Used spark to transform the data into parquet files that are stored in S3. Spark is a powerful analytical engine for big data and hence used this.   
S3 facilitates highly-scalable, secured and low-latency data storage from the cloud. With its simple web service interface, it is easy to store and retrieve data on Amazon S3 from anywhere on the web.  
Redshift is cloud based and hosted directly on Amazon Web Services and has a flexible architecture that can scale in seconds to meet changing storage needs. Costs can be kept relatively low and it is easy to use.   
Airflow is used to automatically organise, execute, and monitor data flow. Hene, used airflow for executing the data pipeline  

* Propose how often the data should be updated and why.
The I94 immigration data is updated on a monthly basis and hence it is feasible to say, data processing and ETL can be done on a monthly basis.

* Write a description of how you would approach the problem differently under the following scenarios:
 * The data was increased by 100x.    
 For the existing project, the Spark and Airflow processes are run in the Udacity workspace. If the data was increased by 100x, I would run these processes on a more powerful environment in AWS, such as Amazon Elastic MapReduce (EMR) for Spark and Amazon Managed Workflows for Apache Airflow (MWAA) for Airflow.  
 * The data populates a dashboard that must be updated on a daily basis by 7am every day.  
 Schedule the dag to run every morning and set a SLA so that it completes in a reasonable amount of time.  
 * The database needed to be accessed by 100+ people.  

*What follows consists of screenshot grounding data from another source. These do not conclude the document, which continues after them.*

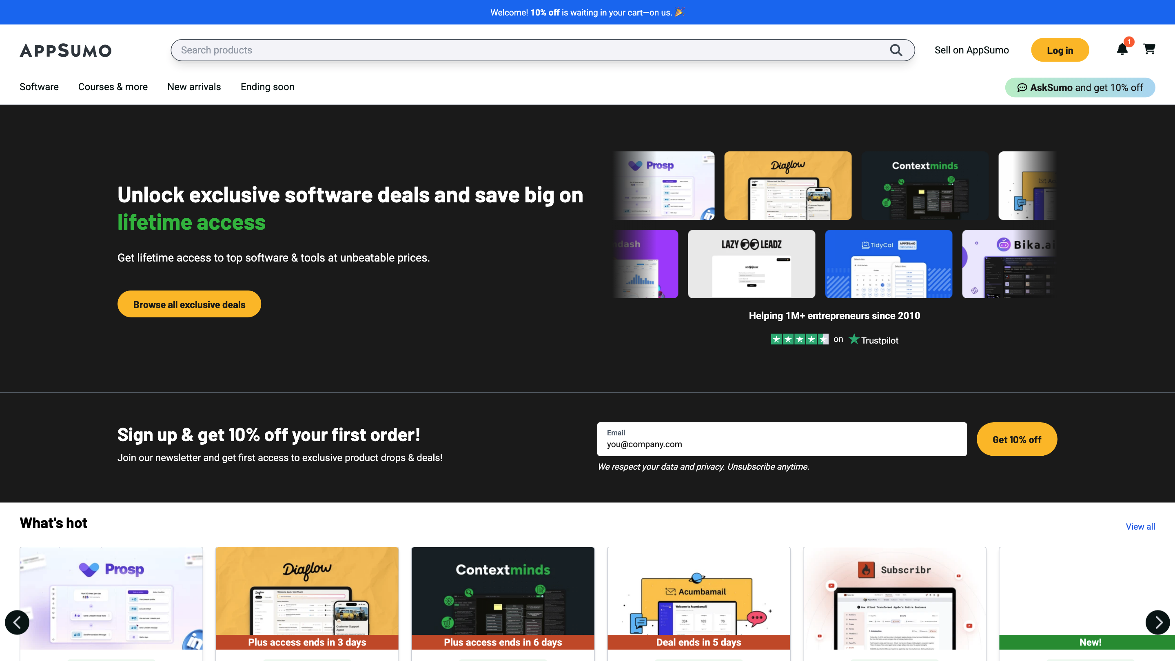Open AskSumo chat for 10% off
The image size is (1175, 661).
[1080, 88]
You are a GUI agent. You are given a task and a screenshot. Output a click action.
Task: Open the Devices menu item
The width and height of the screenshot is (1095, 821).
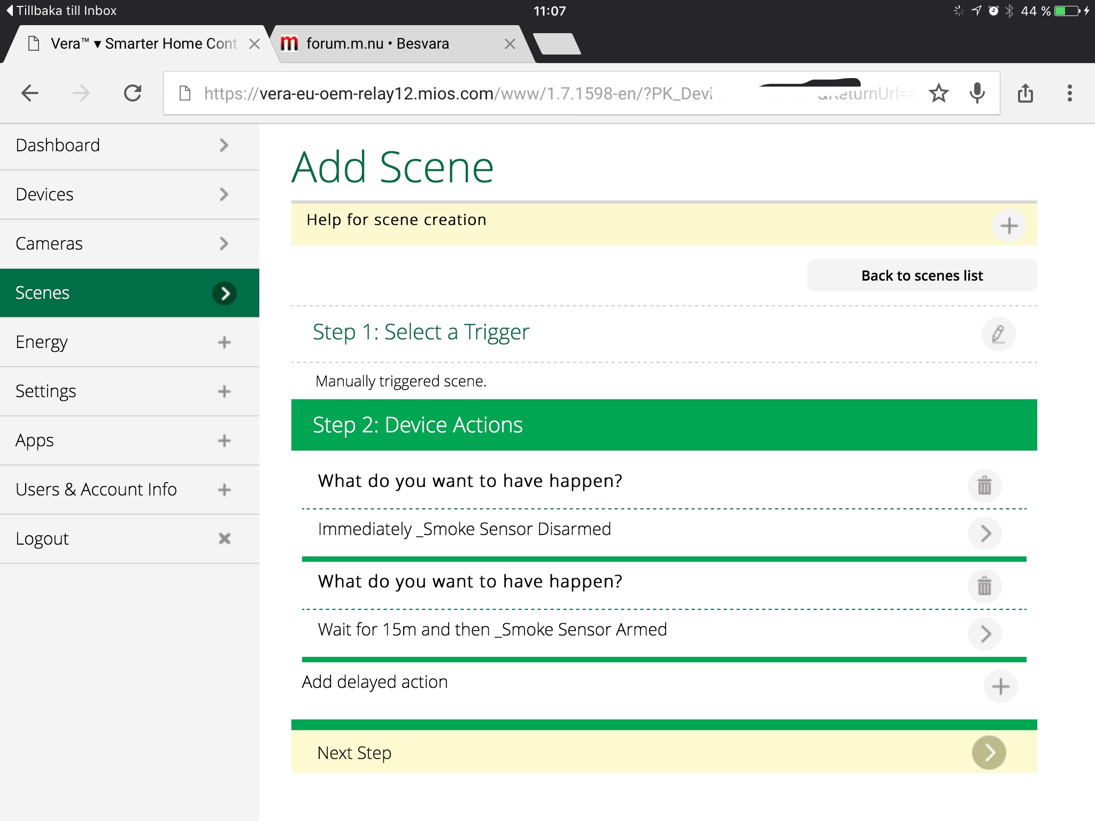[x=129, y=195]
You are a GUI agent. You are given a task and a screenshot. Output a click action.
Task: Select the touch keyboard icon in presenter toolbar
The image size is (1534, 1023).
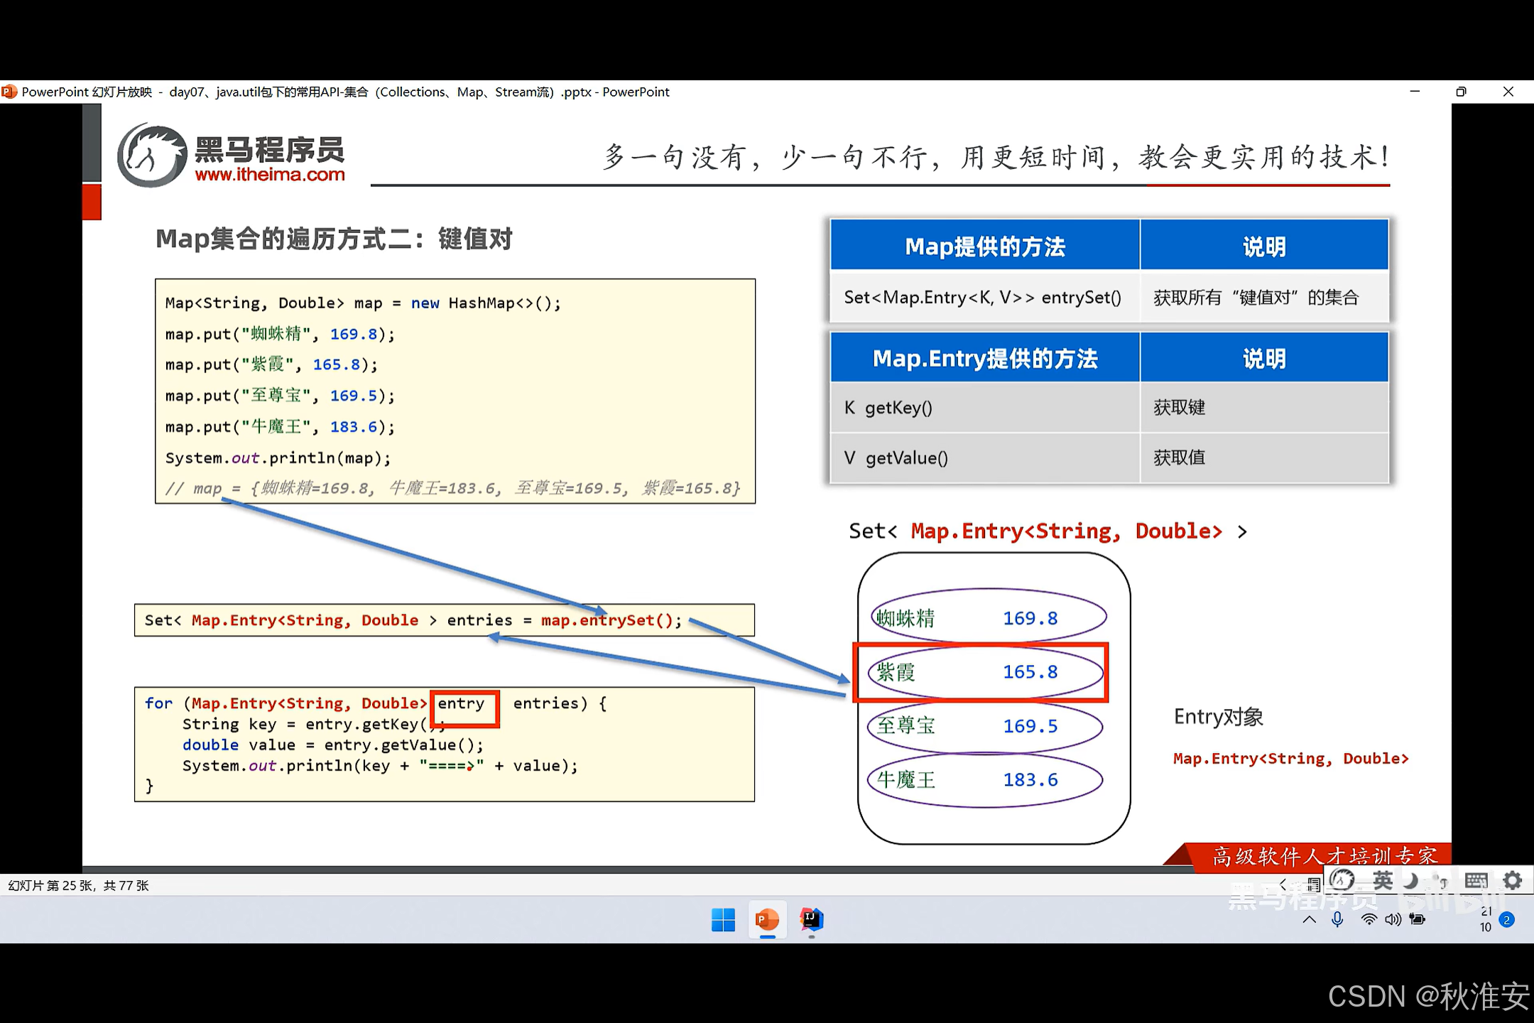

 Amazon Redshift data sharing lets us share live data in Amazon Redshift to securely and easily share data for read purposes with other Redshift clusters within and across AWS accounts and with AWS analytic services using the data lake. With data sharing, users can instantly query live data from any Redshift cluster as long as they have permissions to access without the complexity and delays associated with data copies and data movement. This feature can be used if the database has to be accessed by 100+ people.